Entscheidungsstichwort (Thema)

Massenentlassungen im Bereich der Fluggastabfertigung. Unwirksame Massenentlassungsanzeige bei unterlassener Beifügung einer Stellungnahme des Betriebsrats

 

Leitsatz (amtlich)

1. Eine Massenentlassungsanzeige ist unwirksam, wenn der Arbeitgeber ihr entgegen § 17 Abs. 3 Satz 2 KSchG keine Stellungnahme des Betriebsrats beifügt und auch die Voraussetzungen des § 17 Abs. 3 Satz 3 KSchG nicht erfüllt sind (BAG vom 22.11.2012 - 2 AZR 371/11 - Rn. 14 ff.).

2. Äußert sich der Betriebsrat im Rahmen des Konsultationsverfahrens nach § 17 Abs. 2 Satz 2 KSchG schriftlich und stellt dies keine Stellungnahme i.S.d. § 17 Abs. 3 Satz 2 KSchG dar, so kann offenbleiben, ob im Rahmen des § 17 Abs. 3 Satz 3 KSchG jede ungenügende Stellungnahme der Massenentlassungsanzeige beizufügen ist (sowohl BAG vom 28.06.2012 - 6 AZR 780/10 - Rn. 58).

Eine nach § 17 Abs. 3 Satz 2 KSchG ungenügende Stellungnahme des Betriebsrats muss jedenfalls der Erklärung des Arbeitgebers nach § 17 Abs. 3 Satz 3 KSchG dann beigefügt werden, wenn die Beifügung notwendig ist, um der Agentur für Arbeit den "Stand der Beratungen" mitzuteilen.

 

Normenkette

KSchG § 17 Abs. 3 S. 3, Abs. 2 S. 2, Abs. 3 S. 2; BGB § 134

 

Verfahrensgang

ArbG Berlin (Entscheidung vom 17.06.2015; Aktenzeichen 48 Ca 2313/15)

 

Tenor

I. Die Berufung der Beklagten gegen das Urteil des Arbeitsgerichts Berlin vom 17.06.2015 - 48 Ca 2313/15 wird auf Kosten der Beklagten zurückgewiesen.

II. Die Revision wird zugelassen.

 

Tatbestand

Die Parteien streiten über die Wirksamkeit einer betriebsbedingter Kündigungen im Rahmen einer Massenentlassung ("erste Kündigungswelle").

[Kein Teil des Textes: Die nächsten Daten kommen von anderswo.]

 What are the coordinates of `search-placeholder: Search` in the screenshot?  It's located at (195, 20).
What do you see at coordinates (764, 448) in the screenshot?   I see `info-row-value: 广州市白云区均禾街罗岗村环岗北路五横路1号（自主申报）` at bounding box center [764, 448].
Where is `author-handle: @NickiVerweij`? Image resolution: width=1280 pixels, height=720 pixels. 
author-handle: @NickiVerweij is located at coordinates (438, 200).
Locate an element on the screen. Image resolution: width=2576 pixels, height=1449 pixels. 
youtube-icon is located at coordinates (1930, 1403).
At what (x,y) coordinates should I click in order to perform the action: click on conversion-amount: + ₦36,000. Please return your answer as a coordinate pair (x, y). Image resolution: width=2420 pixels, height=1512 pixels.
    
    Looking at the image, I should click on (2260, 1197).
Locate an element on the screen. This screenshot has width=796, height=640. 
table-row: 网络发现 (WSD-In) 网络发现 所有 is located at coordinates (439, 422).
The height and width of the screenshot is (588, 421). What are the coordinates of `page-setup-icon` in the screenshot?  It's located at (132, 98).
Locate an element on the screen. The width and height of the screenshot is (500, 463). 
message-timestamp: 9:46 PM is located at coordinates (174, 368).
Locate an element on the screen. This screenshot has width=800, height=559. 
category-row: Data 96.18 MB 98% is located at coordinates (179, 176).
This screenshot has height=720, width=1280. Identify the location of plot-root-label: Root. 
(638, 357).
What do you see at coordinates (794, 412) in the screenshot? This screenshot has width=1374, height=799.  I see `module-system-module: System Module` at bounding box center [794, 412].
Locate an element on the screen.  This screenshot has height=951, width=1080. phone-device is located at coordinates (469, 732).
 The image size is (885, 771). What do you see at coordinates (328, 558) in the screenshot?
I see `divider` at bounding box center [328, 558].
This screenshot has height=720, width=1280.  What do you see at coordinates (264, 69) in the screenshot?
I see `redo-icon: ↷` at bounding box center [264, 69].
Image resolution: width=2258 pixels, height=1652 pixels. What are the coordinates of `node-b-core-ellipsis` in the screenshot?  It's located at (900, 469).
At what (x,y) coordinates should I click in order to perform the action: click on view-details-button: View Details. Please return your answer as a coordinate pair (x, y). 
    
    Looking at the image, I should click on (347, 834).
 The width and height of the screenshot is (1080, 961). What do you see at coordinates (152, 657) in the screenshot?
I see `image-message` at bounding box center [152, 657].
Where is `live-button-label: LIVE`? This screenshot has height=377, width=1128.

Die am .....1963 geborene Klägerin ist bei der Beklagten bzw. deren Rechtsvorgängerinnen seit dem 01.05.1992 als Flugzeug-/Fluggastabfertigungskraft am Flughafen Berlin-Tegel gegen ein monatliches Gehalt von zuletzt etwa 1.700 EUR brutto beschäftigt.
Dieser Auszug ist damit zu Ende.